Durante l’incontro alla Casa Bianca con il Cancelliere tedesco Friedrich Merz, Trump ha accusato Teheran di un errore strategico fatale: aver colpito nazioni neutrali. “L’Iran ha attaccato il Qatar, l’Arabia Saudita, gli Emirati e persino l’Oman, che faceva da mediatore. Questo descrive il loro livello di malvagità. Ora tutti questi Paesi stanno combattendo duramente contro di loro”, ha dichiarato il presidente Usa, suggerendo l’esistenza di una vasta operazione difensiva e offensiva coordinata. 

Gli Emirati Arabi Uniti (Eau) sono pronti a scendere in campo.

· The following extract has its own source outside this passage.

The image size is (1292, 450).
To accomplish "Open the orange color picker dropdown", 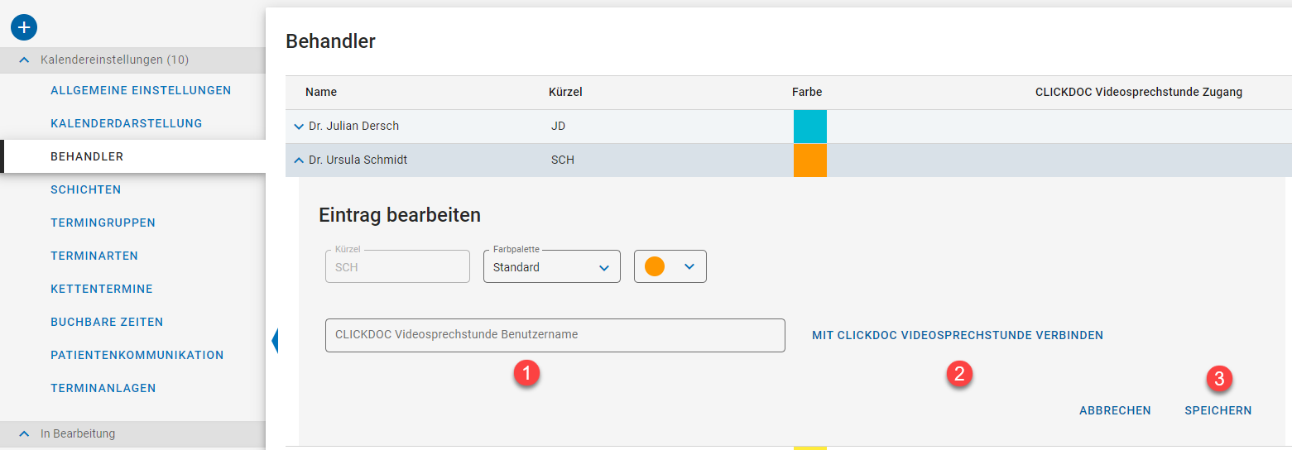I will (x=670, y=267).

Secondo fonti citate da Axios, Abu Dhabi sta valutando il passaggio a una “difesa attiva” per neutralizzare i lanci di droni e missili che continuano a piovere sul territorio nazionale. 

Secondo il ministero della Difesa emiratino, infatti, l’Iran ha lanciato contro gli Emirati 186 missili balistici e oltre 800 droni. Sebbene la maggior parte sia stata intercettata, gli impatti a terra hanno causato la morte di tre cittadini stranieri e il ferimento di circa 70 persone. 

Il consigliere presidenziale ha definito l’escalation iraniana un “errore di calcolo” che ha confermato i timori regionali: “La vostra guerra non è contro i vicini. Siete la principale fonte di pericolo nella regione”. 

Le indiscrezioni che arrivano dai media israeliani sembrano confermare il coinvolgimento diretto di altri attori arabi. Secondo il canale Channel 12, Doha avrebbe già effettuato attacchi mirati in territorio iraniano per rispondere alle provocazioni di Teheran. 

Funzionari israeliani sentiti dall’emittente Kan prevedono che l’Arabia Saudita sia prossima a lanciare una propria operazione militare contro l’Iran, completando l’accerchiamento regionale della Repubblica Islamica. 

Nonostante Trump abbia confermato che anche l’Oman è stato preso di mira, il Sultanato continua a sperare in una soluzione politica. Il ministro degli Esteri, Badr al-Busaidi, ha ringraziato per la solidarietà internazionale ma ha ribadito l’urgenza di un cessate il fuoco immediato: “Ci sono vie d’uscita disponibili. Utilizziamole per tornare a una diplomazia responsabile”.